Critical distinction: Cessation vs year-end submission
Many employers confuse these two different submission types. Using the wrong indicator will not close your scheme.
What if your payroll software cannot set the cessation indicator?
Some older or basic payroll systems do not support the cessation indicator field. If this applies to you, submit your final FPS as normal, then submit a separate Employer Payment Summary (EPS) with the cessation indicator.
Step 3: Pay outstanding tax and National Insurance
You must pay all outstanding PAYE, National Insurance, student loans, and other deductions to HMRC by the appropriate deadline.
What you must pay
Your final payment to HMRC should include:
- Income tax deducted from employees' wages
- Class 1 National Insurance (employee and employer contributions)
- Student Loan deductions
- Postgraduate Loan deductions
- Apprenticeship Levy (if applicable)
You can deduct any statutory payment recoveries you've claimed on your EPS, plus Employment Allowance and CIS deductions suffered.
Penalties for late payment
HMRC charges penalties for late PAYE payments. These escalate with repeated defaults.
Step 4: Close any linked ERS schemes
If your company operates any Employment Related Securities (share) schemes linked to your PAYE reference, you must close these separately.
How HMRC processes your closure
When you submit the cessation indicator correctly, HMRC's systems automatically process the closure. However, automatic closure can be blocked in certain situations.
If automatic closure is blocked, HMRC will process it manually.

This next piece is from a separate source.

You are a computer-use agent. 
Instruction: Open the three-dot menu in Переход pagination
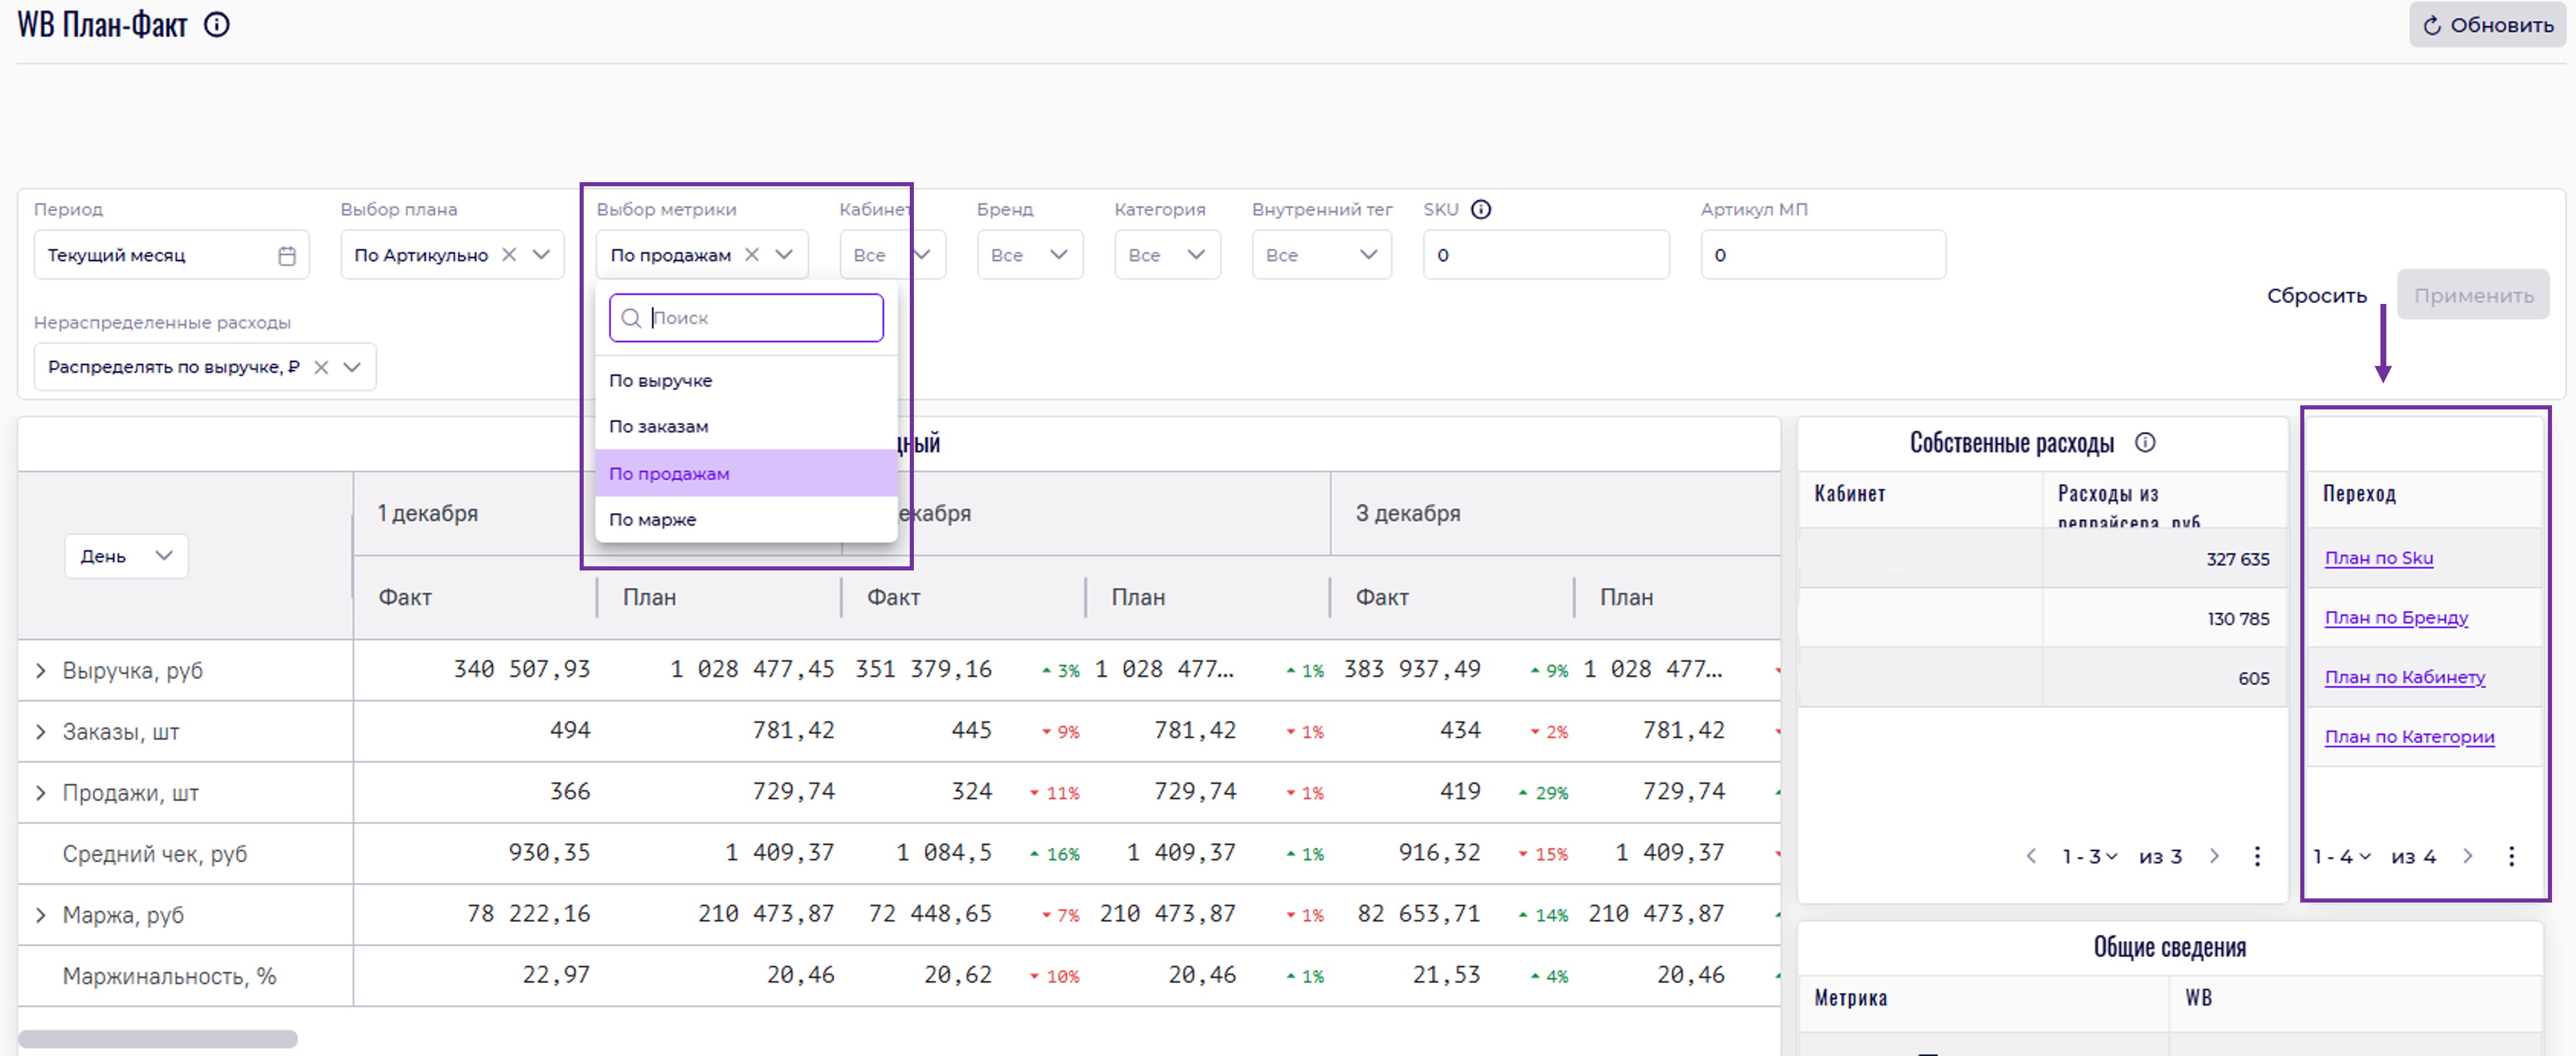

This may take longer and you may receive correspondence asking for clarification.
Reopening a closed PAYE scheme
If you need to employ someone again after closing your scheme, you may be able to reopen your existing PAYE reference rather than registering as a new employer.
Practical implications
If you think you might employ again within the next tax year, consider whether closing the scheme is truly necessary. Keeping the scheme open with the irregular payment indicator may be simpler than closing and reopening.
Checklist: Closing your PAYE scheme
Use this checklist to ensure you complete all required steps:
-
Calculate and pay final wages
Include all outstanding pay, holiday pay, and any notice period entitlements.
-
Issue P45 to every employee
Give Parts 1A, 2, and 3 on or before their last day. Part 1 is sent via RTI.
-
Submit final FPS with cessation indicator
Set 'Cessation indicator' to Yes and enter the date the scheme ceased. Do NOT use 'Final submission for year'.
-
Submit EPS if needed
If your payroll software cannot set the cessation indicator on FPS, submit a separate EPS with the indicator.
-
Pay outstanding PAYE and NI
Pay electronically within 17 days of final payment to employees, or by post within 14 days.
-
Close any ERS share schemes
Submit final annual return and close each scheme separately. Only the employer can do this, not an agent.
-
Keep records
Retain payroll records for at least 3 years in case of HMRC enquiries.
Common mistakes to avoid
- Using 'Final submission for year' instead of cessation indicator - This is for tax year end, not scheme closure. Your scheme will remain open.
- Entering a future cessation date - The date cannot be in the future. Use the actual date the scheme ended.
- Forgetting to set leaving dates for all employees - Every employee must have a leaving date on the final FPS.
- Not issuing P45s - This is a legal requirement. Employees need P45s for their next employer or to claim benefits.
- Closing the scheme for seasonal gaps - Use irregular payment indicator instead for temporary cessation.